This thesis is divided into two parts. The first part comprises two chapters
that look at abduction from an historical perspective. The first chapter examines the
legal context of abduction as a criminal act and the second chapter examines the
social context of ‘abduction’ as a euphemism for a sexual adventure. This part
includes preliminary analysis of abduction plots in Charlotte Smith’s Emmeline, the
Orphan of the Castle (1788) and Ann Radcliffe’s The Castles of Athlin and
Dunbayne: A Highland Story (1789). The second part comprises three chapters in
which I read a range of novels for their abduction plots and scenes. Chapter three
focusses on reviewing and on lesser known novels that are not widely read today. It
examines the uneasy dialogue between novels and the way they were conveyed to
readers. I argue that reviewing presents a discourse of aggression towards women.

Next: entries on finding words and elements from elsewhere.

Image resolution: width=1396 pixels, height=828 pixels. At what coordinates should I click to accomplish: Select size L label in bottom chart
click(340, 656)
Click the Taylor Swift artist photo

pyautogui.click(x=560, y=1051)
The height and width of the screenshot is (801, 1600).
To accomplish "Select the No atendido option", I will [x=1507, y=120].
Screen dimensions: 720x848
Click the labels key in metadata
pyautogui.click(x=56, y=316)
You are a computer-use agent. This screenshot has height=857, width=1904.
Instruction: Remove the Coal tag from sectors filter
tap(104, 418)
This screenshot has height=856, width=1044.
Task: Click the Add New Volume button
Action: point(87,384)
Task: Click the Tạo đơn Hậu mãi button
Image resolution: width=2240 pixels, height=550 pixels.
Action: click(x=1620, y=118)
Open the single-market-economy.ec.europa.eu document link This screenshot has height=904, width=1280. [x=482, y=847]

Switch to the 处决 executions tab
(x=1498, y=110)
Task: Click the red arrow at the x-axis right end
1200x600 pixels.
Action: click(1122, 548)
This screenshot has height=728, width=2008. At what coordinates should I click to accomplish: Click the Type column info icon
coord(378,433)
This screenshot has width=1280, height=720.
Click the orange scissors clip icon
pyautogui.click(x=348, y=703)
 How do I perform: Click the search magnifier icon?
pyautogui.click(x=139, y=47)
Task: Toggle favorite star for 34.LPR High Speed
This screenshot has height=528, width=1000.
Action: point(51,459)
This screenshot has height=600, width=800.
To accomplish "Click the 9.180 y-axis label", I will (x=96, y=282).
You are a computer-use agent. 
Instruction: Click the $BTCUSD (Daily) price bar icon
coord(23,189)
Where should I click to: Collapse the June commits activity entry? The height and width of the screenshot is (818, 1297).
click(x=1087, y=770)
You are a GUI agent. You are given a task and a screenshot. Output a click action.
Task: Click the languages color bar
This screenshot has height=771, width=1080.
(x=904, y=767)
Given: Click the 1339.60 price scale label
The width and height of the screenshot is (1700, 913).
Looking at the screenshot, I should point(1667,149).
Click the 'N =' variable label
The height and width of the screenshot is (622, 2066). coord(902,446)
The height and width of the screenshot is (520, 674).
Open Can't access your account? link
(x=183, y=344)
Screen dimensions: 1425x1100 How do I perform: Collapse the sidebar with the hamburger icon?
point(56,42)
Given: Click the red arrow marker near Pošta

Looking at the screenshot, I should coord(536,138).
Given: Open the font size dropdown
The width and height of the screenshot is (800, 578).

Chapter four considers abduction plots in domestic fiction focussing on a short story
from Eliza Haywood’s The Female Spectator (1744-46), Samuel Richardson’s The
History of Sir Charles Grandison (1753-54), and Sarah Fielding’s The History of
Ophelia (1760). Chapter five considers the gothic abduction plot in Frances Burney’s Camilla, or a Picture of Youth (1796), Charlotte Smith’s The Young Philosopher
(1798) and Ann Radcliffe’s The Romance of the Forest (1791).
I take an historicist approach and underpin my analysis of fictional abduction
plots with newspaper research that suggests ‘abduction’ had a meaning in social and
cultural discourse that associated it with gossip and innuendo. This research
demonstrates that newspapers played an important role in establishing the ambiguity
of ‘abduction’ in the public consciousness. I argue that this journalistic discourse
contributed to the suppression of abduction as a violent crime that endangered
women.
I suggest that the introduction of comprehensive reviewing created the space
for a discourse of aggression to flourish. Many reviews are short, pithy comments
criticising a novel as derivative, badly written, and immoral. I argue that a series of
reviews appearing on a single page gives the impression that violence towards
women is a normal everyday occurrence and abduction is a familiar hazard on the
road to domestic felicity.
I conclude that ‘abduction’ is a porous term in which disparate ideas – sexual
aggression, violent crime, and euphemistic social commentary – are held in tension
with each other. This tension enables a complex interpretation of what at first
appears to be a simple narrative of violent male aggression and female culpability.
The ambiguity this tension creates reveals the abduction plot as a versatile motif that
challenges the social hierarchy and posits an alternative narrative for women.